We entered a clearing dotted with thickets. At our feet smaller plants had the character of woodland turf, starred with bronze and purple flowers. Above us the primary sun dipped towards its false horizon, lighting the blood red veins in the foliage. The blue daystar had set. Baal and Tiamaat were walking together: I heard him whisper, in the An language,
now it’s our time.

“And these are the lucky ones,” muttered one of the Ki delegates to me, her “English” mediated by a throat-mike processor that gave her a teddy-bear growl. “Anyone who reached Speranza had contacts, money.

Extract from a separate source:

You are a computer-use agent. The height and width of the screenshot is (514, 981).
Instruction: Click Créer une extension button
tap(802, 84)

Many millions of our people are trying to survive on a flayed, poisoned bombsite—”

And whose fault is that?

I nodded, vaguely. It was NOT my place take sides.

Something flew by me, big and solid. Astonished, I realised it had been Baal. He had moved so fast, it was so totally unexpected. He had plunged right through the cordon of armed police, through the shield. He was gone, vanished. I leapt in pursuit at once, yelling: “Hold your fire!” I was flung back, thrown down into zinging stars and blackness. The shield
had
been strengthened, but not enough.

Shelter Police bending over me, cried:
what happened, Ma’am, are you hit?

My conviction that we had company in here fused into certainty.

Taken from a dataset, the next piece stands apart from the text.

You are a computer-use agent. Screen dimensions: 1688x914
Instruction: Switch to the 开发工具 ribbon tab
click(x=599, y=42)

“Oh, God! Get after him. After him!”

I ran with the police, Pelé stayed with Tiamaat and the Ki: on our shared frequency I heard him alerting Colonel Shamaz. We cast to and fro through the twilight wood, held together by the invisible strands and globules of our shield, taunted by rustles of movement, the CSP muttering to each other about refugee assassins, homemade weapons. But the young leader of the An was unharmed when we found him, having followed the sounds of a scuffle and a terrified cry. He crouched, in his sleek tailoring, over his prey. Dark blood trickled from the victim’s nostrils, high-placed in a narrow face. Dark eyes were open, fixed and wide.

I remembered the children in that school, staring up in disbelief at the ogres.

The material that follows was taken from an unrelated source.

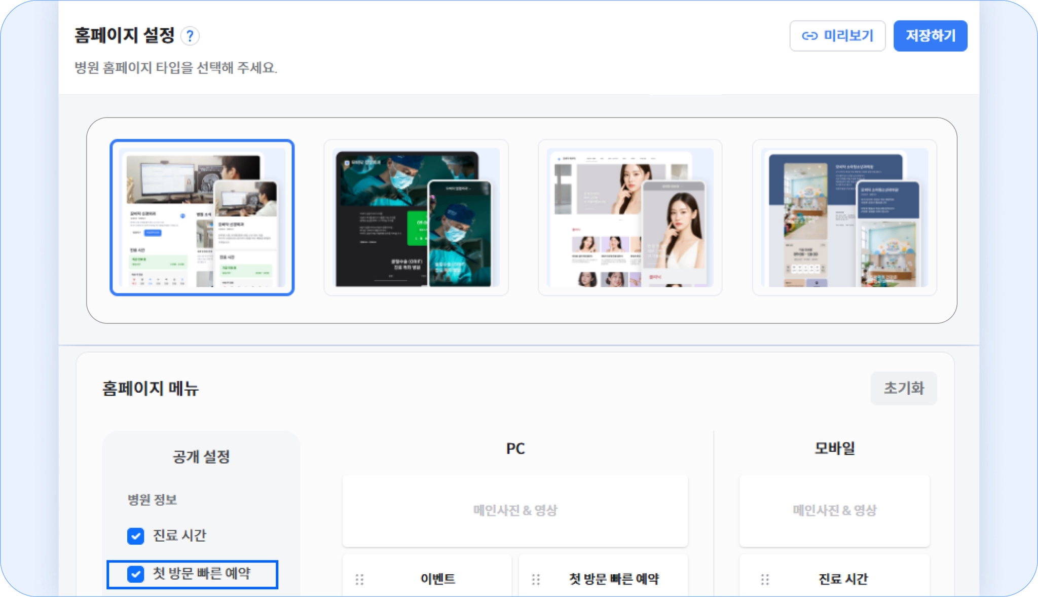Select the PC 첫 방문 빠른 예약 card
The width and height of the screenshot is (1038, 597).
pyautogui.click(x=613, y=579)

Baal rose, wiping his mouth with the back of his hand. “What are you looking at?,” he inquired, haughtily, in his neighbours’ language. The rest of our party had caught up: he was speaking to the Ki. “What did you expect? You know who I am.”

Tiamaat fell to her knees, with a wail of despair, pressing her hands to either side of her head. “He has a right! Ki territory is An territory, he has a right to behave as if we were at home. And the Others knew it, don’t you see? They
knew
!”

The CSP officer yelled something inexcusable and lunged at the killer. Pelé grabbed him by the shoulders and hauled him back, talking urgent sense. The Ki said nothing, but I thought Tiamaat was right. They’d known what the Diaspora’s pet monster would do in here; and he hadn’t let them down.